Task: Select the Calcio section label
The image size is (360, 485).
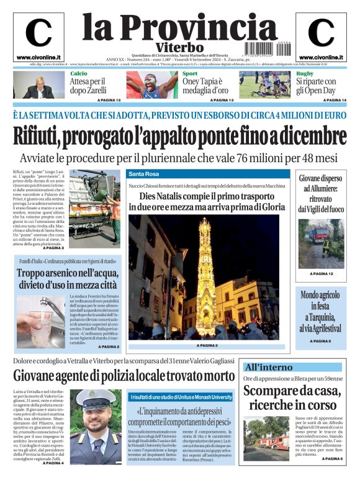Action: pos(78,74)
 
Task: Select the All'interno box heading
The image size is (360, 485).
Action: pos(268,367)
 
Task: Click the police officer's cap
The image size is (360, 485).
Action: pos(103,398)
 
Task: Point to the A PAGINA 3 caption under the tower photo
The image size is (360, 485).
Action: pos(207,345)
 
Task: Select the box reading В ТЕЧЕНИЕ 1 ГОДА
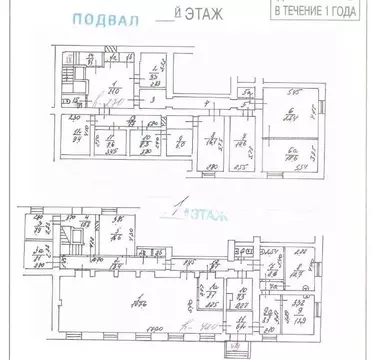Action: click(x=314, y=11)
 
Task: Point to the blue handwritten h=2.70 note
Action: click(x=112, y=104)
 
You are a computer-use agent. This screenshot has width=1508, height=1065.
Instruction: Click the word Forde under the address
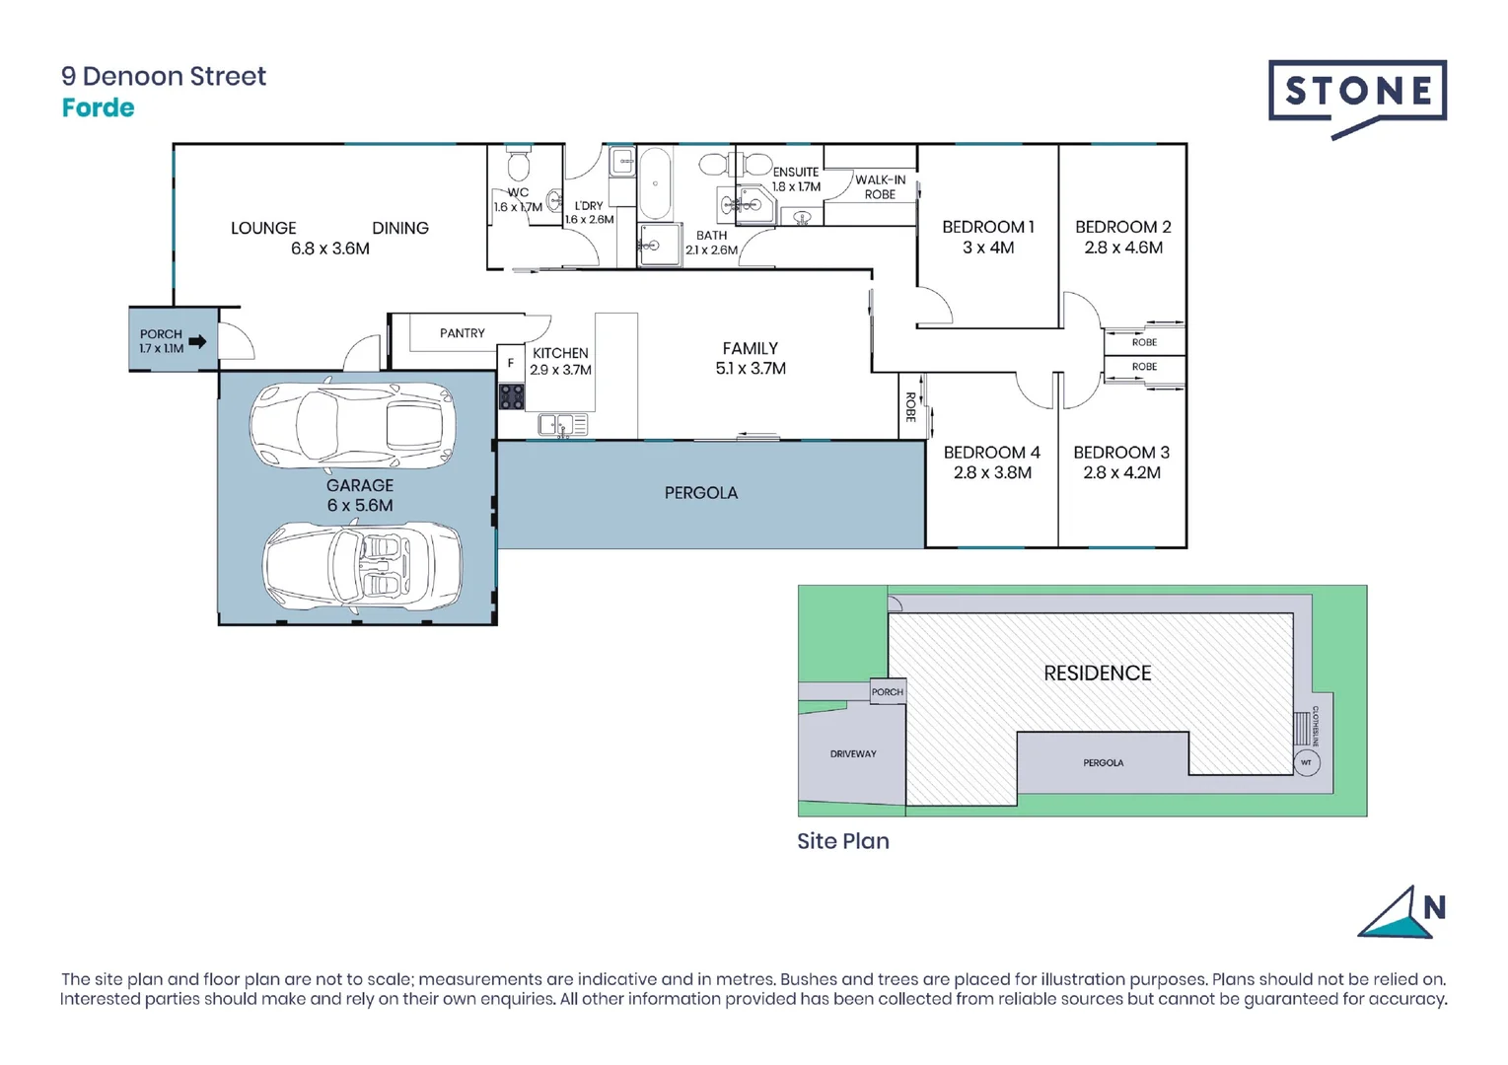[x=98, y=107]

------------------------------------------------------------------------

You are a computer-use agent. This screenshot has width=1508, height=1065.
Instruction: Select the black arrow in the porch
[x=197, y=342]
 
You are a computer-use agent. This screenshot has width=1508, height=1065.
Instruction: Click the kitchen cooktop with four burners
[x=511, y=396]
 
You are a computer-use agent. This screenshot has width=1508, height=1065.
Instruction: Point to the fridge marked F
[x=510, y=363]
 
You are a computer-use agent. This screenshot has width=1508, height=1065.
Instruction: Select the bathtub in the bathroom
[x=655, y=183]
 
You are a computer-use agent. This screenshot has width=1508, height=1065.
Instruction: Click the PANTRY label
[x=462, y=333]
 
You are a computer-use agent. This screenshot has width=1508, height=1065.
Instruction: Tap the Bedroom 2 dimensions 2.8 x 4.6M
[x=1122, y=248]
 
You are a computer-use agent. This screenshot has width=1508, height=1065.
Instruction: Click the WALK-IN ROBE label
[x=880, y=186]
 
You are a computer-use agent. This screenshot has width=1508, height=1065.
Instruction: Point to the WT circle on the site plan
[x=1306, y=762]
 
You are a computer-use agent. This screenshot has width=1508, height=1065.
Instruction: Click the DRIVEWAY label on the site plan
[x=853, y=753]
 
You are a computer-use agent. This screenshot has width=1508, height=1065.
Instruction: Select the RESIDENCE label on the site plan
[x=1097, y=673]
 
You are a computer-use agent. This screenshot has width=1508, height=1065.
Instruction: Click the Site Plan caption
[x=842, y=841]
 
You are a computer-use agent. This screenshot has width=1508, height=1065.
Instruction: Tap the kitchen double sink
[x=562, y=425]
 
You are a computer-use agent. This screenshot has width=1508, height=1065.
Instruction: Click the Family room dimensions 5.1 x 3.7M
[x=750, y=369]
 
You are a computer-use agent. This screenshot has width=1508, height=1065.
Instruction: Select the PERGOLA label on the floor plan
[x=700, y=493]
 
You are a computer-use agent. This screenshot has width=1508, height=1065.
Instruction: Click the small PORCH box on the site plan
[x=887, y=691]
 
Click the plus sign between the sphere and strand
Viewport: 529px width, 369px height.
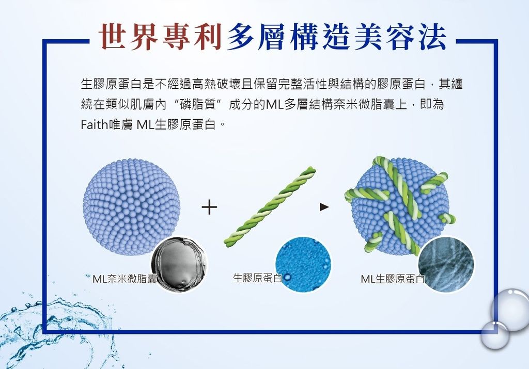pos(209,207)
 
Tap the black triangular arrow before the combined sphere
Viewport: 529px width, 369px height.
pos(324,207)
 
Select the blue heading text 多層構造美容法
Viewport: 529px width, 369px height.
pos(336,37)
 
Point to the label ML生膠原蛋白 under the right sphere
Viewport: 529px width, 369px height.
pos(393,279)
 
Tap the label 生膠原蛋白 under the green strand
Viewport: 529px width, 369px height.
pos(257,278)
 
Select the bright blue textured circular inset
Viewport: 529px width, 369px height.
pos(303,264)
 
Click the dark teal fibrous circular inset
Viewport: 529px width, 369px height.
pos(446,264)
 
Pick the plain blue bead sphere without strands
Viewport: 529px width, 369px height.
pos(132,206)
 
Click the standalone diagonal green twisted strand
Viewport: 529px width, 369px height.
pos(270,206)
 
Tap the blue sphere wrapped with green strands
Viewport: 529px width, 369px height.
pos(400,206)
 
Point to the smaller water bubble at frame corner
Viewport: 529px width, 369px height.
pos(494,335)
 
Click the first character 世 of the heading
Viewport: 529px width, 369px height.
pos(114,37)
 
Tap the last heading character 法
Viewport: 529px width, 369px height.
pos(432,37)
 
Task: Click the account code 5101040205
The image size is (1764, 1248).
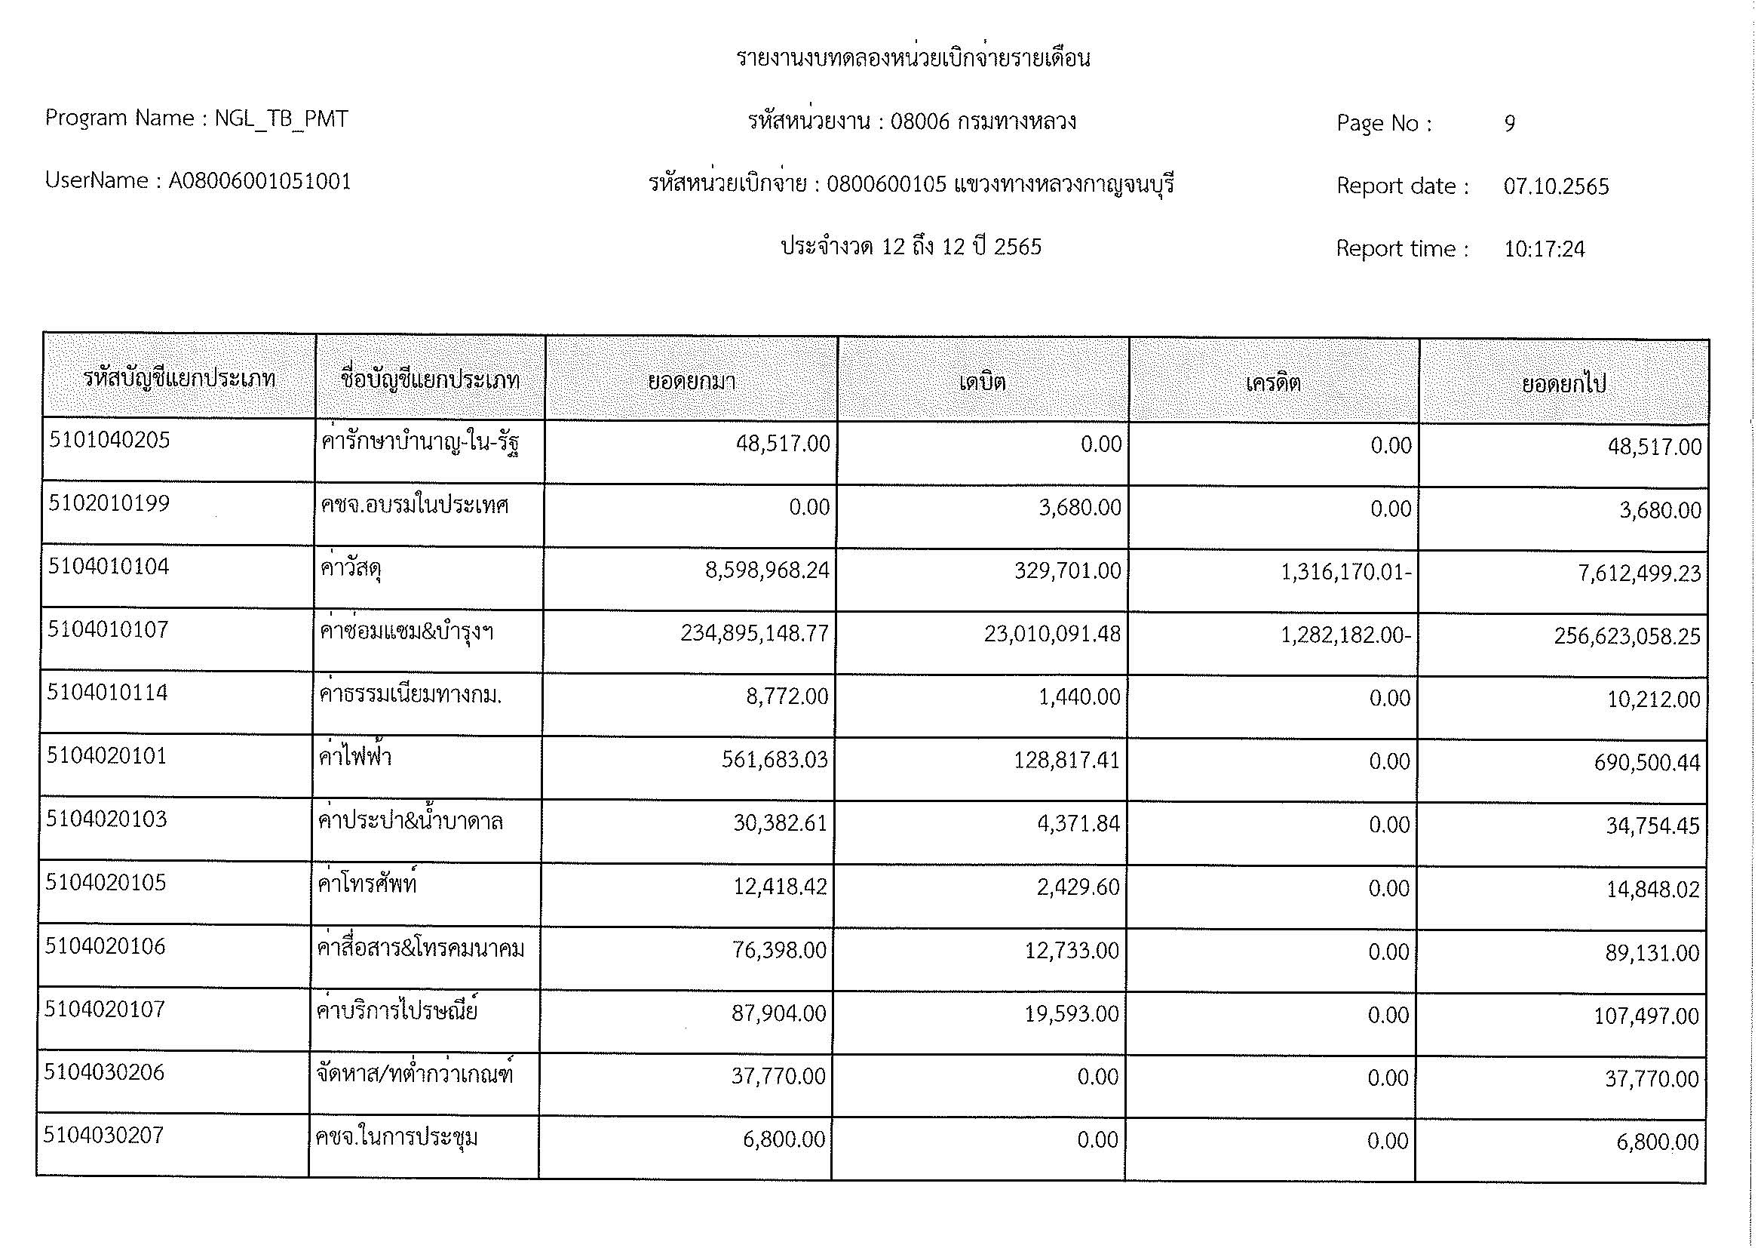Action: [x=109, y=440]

------------------------------------------------------------------------

__Instructions for the task__
Return every line of the data above that contains the word "strands", matching case exactly.

__Written response__
Pick the plain blue bead sphere without strands
Tap the blue sphere wrapped with green strands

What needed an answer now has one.